Tullow Oil's Orinduik Block offshore Guyana could hold 5,1 billion barrels of oil equivalent in Gross Prospective Resources, best estimate, according to Gustavson Associates, an independent third-party auditor.
This is more than a billion-barrel increase previous estimate of Gross Prospective Resources of 3,981 MMBOE in March 2019, for the 1800km2 block sitting 170 km offshore Guyana in the Suriname Guyana basin.
The JV Partners in the block are Tullow, who is the operator and has a 60% stake, Total with a 25 percent stake, and Eco Atlantic with a 15 percent stake.
Commenting on the prospective resources upgrade, Colin Kinley, co-founder and Chief Operating Officer of Eco Atlantic, commented: "We are pleased to announce a new and updated CPR for our Orinduik Block offshore Guyana. The understanding of our resources has gained strength and momentum with the discoveries we made in the Tertiary last summer and the recent discovery of light oil in Carapa-1, made on the Kanuku block to the south of us. This has also been driven by the discoveries of over 8 billion barrels of oil immediately East of us by ExxonMobil.”
ExxonMobil last week struck its 16th discovery in the Stabroek block offshore Guyana and upgraded its estimate for recoverable resource base in Guyana to more than 8 billion barrels. This is a 2-billion-barrel increase compared to the previous estimate. The company has recently started production from its Liza offshore oil field in the Stabroek block.
The Orinduik Block is located 11km up-dip from ExxonMobil’s Liza discovery and 6km up-dip from Hammerhead discovery.
We were there before Exxon struck oil
Commenting further on the Orinduik block, Eco's Kinley said: "Our choice was to first test the Tertiary section and to take the risk of opening a new play and a new opportunity for Guyana. As previously announced, this younger section delivered a significant resource of heavy oil pay. Heavy oil is more challenging to produce than conventional lighter oils, but remains a marketable hydrocarbon with increasing demand world-wide, as other heavy oil resources have dropped offline.“
“Interpretation of this play has continued and has seen material growth in the interpreted resources. The company is conducting in-depth evaluation of the economics of this play, with independent third party economic advisory support.
"The Cretaceous pathway of lighter weight oils from the source kitchen to the north, through the Liza sands and through the recent discovery of light oil in Carapa-1 to the south confirms our theory and interpretation of transmission of high-quality oil across the Cretaceous sand channels and traps within the Orinduik Block.

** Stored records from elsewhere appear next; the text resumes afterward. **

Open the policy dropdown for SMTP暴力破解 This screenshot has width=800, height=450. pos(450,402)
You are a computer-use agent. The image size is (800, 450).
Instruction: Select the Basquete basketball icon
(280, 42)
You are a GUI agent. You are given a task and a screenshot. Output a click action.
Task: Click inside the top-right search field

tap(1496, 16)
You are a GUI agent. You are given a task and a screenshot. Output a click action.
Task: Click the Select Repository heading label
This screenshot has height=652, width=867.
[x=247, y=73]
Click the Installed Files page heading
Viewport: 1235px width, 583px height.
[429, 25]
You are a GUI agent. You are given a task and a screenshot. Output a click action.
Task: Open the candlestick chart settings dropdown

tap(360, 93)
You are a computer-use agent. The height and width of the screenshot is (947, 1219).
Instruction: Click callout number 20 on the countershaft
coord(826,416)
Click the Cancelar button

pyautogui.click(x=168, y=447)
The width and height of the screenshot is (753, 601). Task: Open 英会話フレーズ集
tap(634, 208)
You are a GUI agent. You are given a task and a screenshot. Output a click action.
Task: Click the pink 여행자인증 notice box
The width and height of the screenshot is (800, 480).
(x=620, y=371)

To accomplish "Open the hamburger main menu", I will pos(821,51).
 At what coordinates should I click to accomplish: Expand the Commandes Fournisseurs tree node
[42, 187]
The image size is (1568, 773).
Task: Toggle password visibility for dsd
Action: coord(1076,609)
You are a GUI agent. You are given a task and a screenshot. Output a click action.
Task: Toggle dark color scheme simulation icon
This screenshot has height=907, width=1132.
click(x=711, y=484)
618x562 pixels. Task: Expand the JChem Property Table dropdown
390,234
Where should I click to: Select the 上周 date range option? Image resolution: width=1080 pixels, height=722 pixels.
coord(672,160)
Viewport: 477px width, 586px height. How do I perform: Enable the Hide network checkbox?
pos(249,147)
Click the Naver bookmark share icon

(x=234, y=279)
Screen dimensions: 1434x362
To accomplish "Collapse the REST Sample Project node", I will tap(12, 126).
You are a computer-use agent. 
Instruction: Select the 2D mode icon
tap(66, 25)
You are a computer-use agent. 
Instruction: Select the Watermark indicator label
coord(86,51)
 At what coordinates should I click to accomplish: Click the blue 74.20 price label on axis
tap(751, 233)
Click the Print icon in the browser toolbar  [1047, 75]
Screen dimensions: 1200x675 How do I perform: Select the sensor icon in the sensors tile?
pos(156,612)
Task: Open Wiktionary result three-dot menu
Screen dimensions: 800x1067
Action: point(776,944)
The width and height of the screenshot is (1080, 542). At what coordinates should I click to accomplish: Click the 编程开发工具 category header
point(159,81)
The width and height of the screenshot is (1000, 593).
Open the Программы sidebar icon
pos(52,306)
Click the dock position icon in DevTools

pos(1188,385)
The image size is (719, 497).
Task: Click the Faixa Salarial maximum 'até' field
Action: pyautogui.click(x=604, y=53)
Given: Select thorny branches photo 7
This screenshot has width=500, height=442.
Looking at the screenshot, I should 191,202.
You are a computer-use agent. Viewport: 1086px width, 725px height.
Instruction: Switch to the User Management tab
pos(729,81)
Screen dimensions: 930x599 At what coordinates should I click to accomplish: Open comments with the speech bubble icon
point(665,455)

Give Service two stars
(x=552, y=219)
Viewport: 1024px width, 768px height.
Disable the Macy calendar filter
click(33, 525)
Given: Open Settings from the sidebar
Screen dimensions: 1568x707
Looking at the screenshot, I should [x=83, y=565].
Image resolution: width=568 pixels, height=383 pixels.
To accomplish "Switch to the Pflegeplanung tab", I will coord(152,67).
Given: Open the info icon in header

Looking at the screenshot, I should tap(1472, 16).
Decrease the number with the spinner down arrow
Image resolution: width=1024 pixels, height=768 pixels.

"We have seen a growth of the overall oil numbers with the thickness of section and a greater understanding of the areal extent and thicknesses of our sands. Most importantly, however, is our exploration risking, with confirmation that over half of our 22 leads now have an independently assessed 30% or greater COS. Our confidence in the play continues and was greatly enhanced with the now proven light oil in the Cretaceous section immediately to the south.
"Significant exploration potential is what brought us into Guyana before the first barrel was discovered by ExxonMobil. The elements are all here. We know that the geology and the geography support us and we have a great team to fine-tune the next drilling targets. We have strong partners in Eco and on the block, so as we define our targets, we are well funded and are considering our options to drill as soon as practically possible."
Future drilling date unclear
The JV Partners in the Orinduik Block have an Operations Committee meeting scheduled in early February 2020 to evaluate recent drilling results, define drilling targets, and consider the budgets and dates for future drilling.
According to Eco, in late 2019, the JV Partners approved a provisional budget for 2020 subject to JV drilling approvals.
"Eco Atlantic has a robust cash position, with over US $20 million cash and cash equivalents, and is fully funded for its share of further appraisal and exploration drilling at Orinduik of up to US$120m (gross)," Eco Atlantic said.
Worth noting, the operator Tullow in mid-January said it would most likely not be drilling any wells offshore Guyana in 2020.
The company last year made two oil discoveries at the Jethro and Joe wells at Orinduik spurring the company to plan at least three more wells in 2020.
However, Tullow in November said the two discoveries contained heavy oil with high sulfur percentage. Also, Tullow's third well in Guyana - Carapa - in Repsol operator Kanuku block struck what is believed to be a non-commercial oil discovery.
Asked about 2020 drilling plans for Guyana last month, Mark MacFarlane, Tullow's COO said it was unlikely that "we will be drilling any Guyana wells this year, but we need to let that technical work run its course before we decide what will be our next well and when would be that next well."